The Europemballage Corporation and Continental Can Co v Commission Case 6/72  ECR 215 sought to define what a dominant position is in the following way:
“Undertakings are in a dominant position when they have the power to behave independently, which puts them in a position to act without taking into account their competitors, purchasers or suppliers. That is a position when, because of their share of the market, or of their share of the market combined with the availability of technical knowledge, raw materials or capital, they have power to determine prices or to control production or distribution for a significant part of the products in question.”
This definition of a dominant position incorporates both where one company acts and also even where more than one company acts, as seen in Societa Italiana Vetro v Commission (Re Italian Flat Glass Suppliers) Cases T-68,77 and 78/89  5 CMLR 302. Most importantly one must establish what the market refered to is. Hoffmann – La Roche v Commission Case 85/76  ECR 461 held that Art 82 dominant position did not apply to oligopolisitic markets where there are a number of undertakings holding market power and who react to each other conduct in a parallel way. This case also provided a definition for dominance.
“Such a position does not preclude some competition … but enables the undertaking which profits by it, if not to determine, at least to have an appreciable effect on the conditions under which that competition will develop, and in any case to act largely in disregard of it so long as such conduct does not operate to its detriment”
The position has changed minimally and in Societa Italiana Vetro v Commission Cases T-68, and 78/89  5 CMLR 302 is was held that where the three Italian glass makers had a collective dominant position as they presented themselves to the market as one unilateral commercial entity. Here we see that this is one definition of a type of a dominant position. On a side note the Court of the First instance said:
“There is nothing, in principle, to prevent two or more independent economic entities from being, on a specific market, united by such economic links that, by virtue of that fact, together they hold a dominant position vis-a-vis the same market.”

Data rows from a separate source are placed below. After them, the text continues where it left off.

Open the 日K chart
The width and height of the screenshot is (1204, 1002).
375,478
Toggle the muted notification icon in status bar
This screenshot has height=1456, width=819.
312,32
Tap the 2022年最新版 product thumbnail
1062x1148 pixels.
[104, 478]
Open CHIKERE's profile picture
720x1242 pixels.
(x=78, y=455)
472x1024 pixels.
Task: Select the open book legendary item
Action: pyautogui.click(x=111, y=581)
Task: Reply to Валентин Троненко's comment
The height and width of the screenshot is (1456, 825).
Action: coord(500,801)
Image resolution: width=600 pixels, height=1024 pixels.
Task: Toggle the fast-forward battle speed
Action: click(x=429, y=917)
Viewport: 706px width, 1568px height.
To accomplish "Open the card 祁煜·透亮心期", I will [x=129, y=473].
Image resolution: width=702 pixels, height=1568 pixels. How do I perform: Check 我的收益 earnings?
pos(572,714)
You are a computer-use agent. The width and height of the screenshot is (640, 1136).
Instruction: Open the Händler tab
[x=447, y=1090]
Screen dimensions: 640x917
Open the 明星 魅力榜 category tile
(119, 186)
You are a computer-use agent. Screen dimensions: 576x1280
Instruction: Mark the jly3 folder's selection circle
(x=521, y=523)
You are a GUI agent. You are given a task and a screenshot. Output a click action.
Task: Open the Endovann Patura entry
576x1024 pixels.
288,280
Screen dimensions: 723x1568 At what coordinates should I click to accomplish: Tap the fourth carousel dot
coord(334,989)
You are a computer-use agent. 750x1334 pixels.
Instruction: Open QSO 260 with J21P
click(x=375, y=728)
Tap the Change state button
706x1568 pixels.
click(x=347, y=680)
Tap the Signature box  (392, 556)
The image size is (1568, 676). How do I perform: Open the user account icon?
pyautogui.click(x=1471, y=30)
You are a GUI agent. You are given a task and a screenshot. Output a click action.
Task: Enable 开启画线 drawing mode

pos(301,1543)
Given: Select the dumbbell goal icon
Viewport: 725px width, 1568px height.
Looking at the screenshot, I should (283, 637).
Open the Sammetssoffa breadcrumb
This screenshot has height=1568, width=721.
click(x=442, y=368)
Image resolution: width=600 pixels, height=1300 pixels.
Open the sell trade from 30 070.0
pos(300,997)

This is a very helpful statement from the Court of the First Instance and it shows that the courts take a creative approach to defining what a dominant position is. Even if a company tries to disassociate itself from compatriots with whom they indeed have links this does not prevent a finding of a dominant position provided, the court establishes that there is a specific market and both companies have economic ties with each other.
In Municipality of Amelo v NV Energiebedriff Ijsselmij Case C-393/92  ECR I -1477 the European Court held on a preliminary reference, that where an undertaking has a non-exclusive concession in a single area of a member state will not be in a dominant position. In this case the undertaking was IJM who held a non-exclusive concession given by the Dutch Government, which allowed it to distribute electricity in country areas directly in a specific part. IJM also provided electricity for local distributors in inner city areas. The local distributors had to purchase their electricity from IJM because of an exclusive possession clause and had to pay a charge to cater for differences in supplying in both inner city and country areas. The challenge from the local distributors was brought as they felt Art 82 had been breached.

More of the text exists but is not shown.